Tuesday, July 14, 2009

First Contact

Last Thursday, I began my quest to watch all of the Star Trek movies and TV series in continuity order. I started with First Contact because the majority of the action (everything but the first few minutes) takes place in 2063, when the Enterprise-E crew must intervene to restore the proper course of history after Borg conveniently traveled back in time to do some meddling and assimilating. I thought that would make sense (especially since I'm already familiar with the characters and the general Star Trek historical time line), and I know that they kind of integrate details from this intrusion into the past in episodes of Enterprise, closing the loop between the series. After watching it, though, I sort of feel like it would have been more appropriate to watch it where it would fit into the 24th century portion of the time line, since the point was the PREVENTION of disruption of the history, rather than the establishment of new events. It doesn't really matter, particularly since I'm aware of it all, but it probably would frame the narrative a little differently.

As for the movie? This was I think the TNG movie that I enjoyed the most the first time around. It had the convenient, wackadoo time travel plot (like JJ Abrams' reboot, but without the alternate time line consequences), some effective action and effects, and stayed true to the characters and the Star Trek ideals. What would have made it even better for me? Completely eliminating the gross Borg Queen parts. I remember hating them the first time around, and while the idea that borgifying Data would require incorporating organic elements rather than technological components to make him a cyborg is interesting, the whole rest of that Borg Queen plot line was creepy and unnecessary and made me uncomfortable, and I never liked how the establishment of a Queen in the hive changed my perception of the Borg.





I originally posted this elsewhere, and there were some interesting comments, so I am including them below. If you were an original commenter and do not want yours included, let me know and I will delete it. There are slight edits, and anonymity is preserved.

Commenter 1:

I always had some issues with the Queen portion of the programme as well. Although I ADORED the "add organic, make cyborg" twist to the usual concept.

(also, I hate Data-with-emotions, but that's neither here nor there)

**WHAT TO DO**.
[a] Condense the paragraph of the First Contact post above that begins "As for the movie?" into a short bulleted list that keeps its main facts.
[b] Resume the First Contact post above from the point where it stops.

**DATA EXCERPTS**.
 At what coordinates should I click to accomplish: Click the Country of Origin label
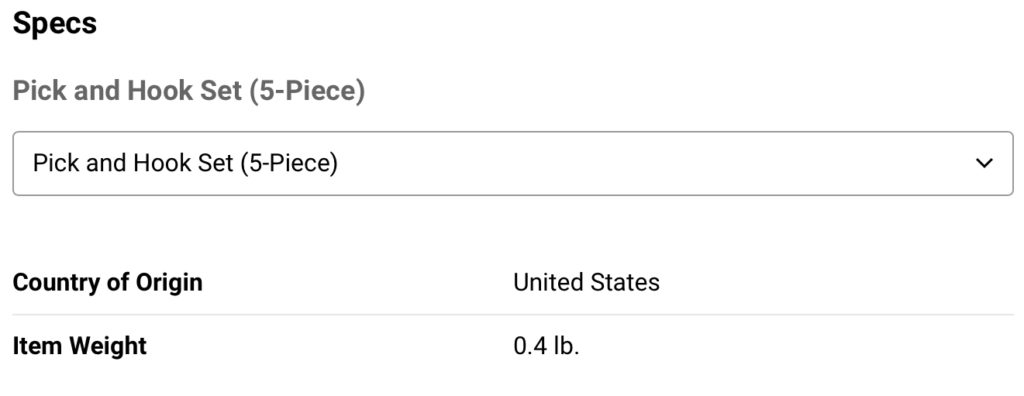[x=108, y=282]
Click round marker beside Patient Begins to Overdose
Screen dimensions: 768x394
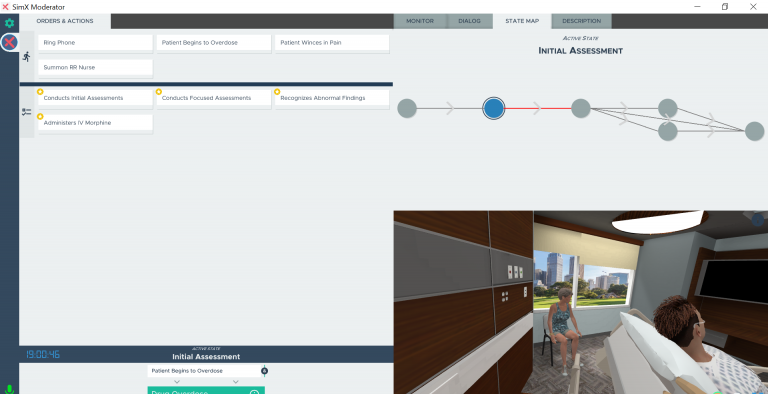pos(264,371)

--

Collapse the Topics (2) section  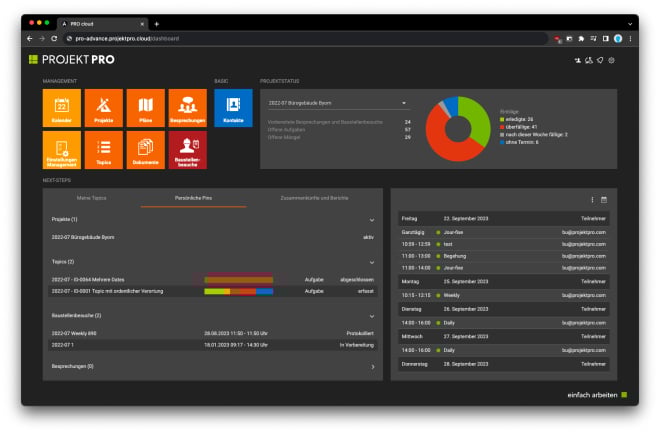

**ANSWERS TO THE PROBLEMS**.
[a]
- It was probably the TNG movie I enjoyed most on first viewing.
- Its strengths were a convenient, wackadoo time travel plot (like JJ Abrams' reboot, minus the alternate time line consequences), effective action and effects, and fidelity to the characters and Star Trek ideals.
- Removing the Borg Queen parts would have made it better.
- The idea that borgifying Data requires adding organic rather than technological elements is interesting.
- The rest of the Borg Queen plot line was creepy, unnecessary and uncomfortable, and I never liked how giving the hive a Queen changed my perception of the Borg.

[b]
Amie:

(also, I hate Data-with-emotions, but that's neither here nor there)

Oh, agreed. Data trying to understand emotions = compelling mirror turned on humanity. Data WITH emotions = cheesetastic, in a squirmy way, not an awesome way.

That movie would have been fine (IMO better) without the Borg queen. The whole Trek universe would be better off for it, I think.

Commenter 2:

I always thought the Queen was the results of them messing with Hugh, and Lore messing with the Borg.

Still very weird. The Borg were a lot more menacing as just a faceless voice with billions of soldiers behind it.

I see you decided not to go with Star Trek IV: The One With the Whales as the first in continuity.

Amie:

Still very weird. The Borg were a lot more menacing as just a faceless voice with billions of soldiers behind it.

It is much harder for us to conceptualize the collective mind as it was. I almost want to call them "mindless" soldiers following that "faceless voice", but what makes it so discomfiting is that they weren't mindless, but were part of that hive mind that we cannot experience. Giving it some weird, central "organizing force" that completely upends that by speaking in the first person and trying to seduce Data and messing around with feelings just didn't work for me.

I see you decided not to go with Star Trek IV: The One With the Whales as the first in continuity

Yeah... that. I saw that one as a kid and of course had less of a problem with it than I anticipate I will upon intentional re-watch (I've caught bits and pieces of it again over the years, but not with any attention being devoted to it)... I sort of arbitrarily decided it was not necessary to watch it first. I thought about it, but for whatever reason just decided to ignore it. It actually bugs me that I am not consistent in my approach!

ETA: Also, I'm on the fence about including the animated series.

Commenter 2:

The animated series is usually regarded as outside canon--I'd put it on the same level as some of the better ST books.

ST:IV is part of a larger story involving ST:II and ST:III, so it makes more sense to watch those three in order.

Yeah, Data with the emotions was a little weird... but I did love the Enterprise-E. That's a great ship.

Commenter 1:

I just mentioned your project to my fellow-nerd coworker, and he REALLY wants you to blog this project as you go through it.

Also, he pointed out an interesting conundrum - if you're starting with First Contact because it contains a lot of content from the past, then wouldn't you have to start the whole shebang with that double episode of TNG set in 1800s San Francisco, with Mark Twain and Guinan? Interesting way to frame it...

Amie:

Yeah, there are some other continuity/time travel/etc issues through all the series ... It would have been too problematic to take individual episodes out of the various series that do indeed take place in another point in time (forward and back, potentially), I think. Punting First Contact up to the head of my Netflix queue is much easier than isolating those episodes and obtaining the correct disc from the correct season and ordering those.

I really probably should have just left FC where it fell in the 24th century, but oh well. What is done is done!

Commenter 1:

DTA theorized that you'd only have to include episodes that start in the past if you were to organize individual episodes chronologically - that woudl eliminate a lot of time-travel-ep reogranization. As far as we can remember, all the TOS episodes that dealt with time travel started and ended on the ship, in "proper" chronology, and there were only 4-5 eps of TNG and other series that started and ended in the past.

But I can see where the practical logistical issues would outweigh other considerations. ;-)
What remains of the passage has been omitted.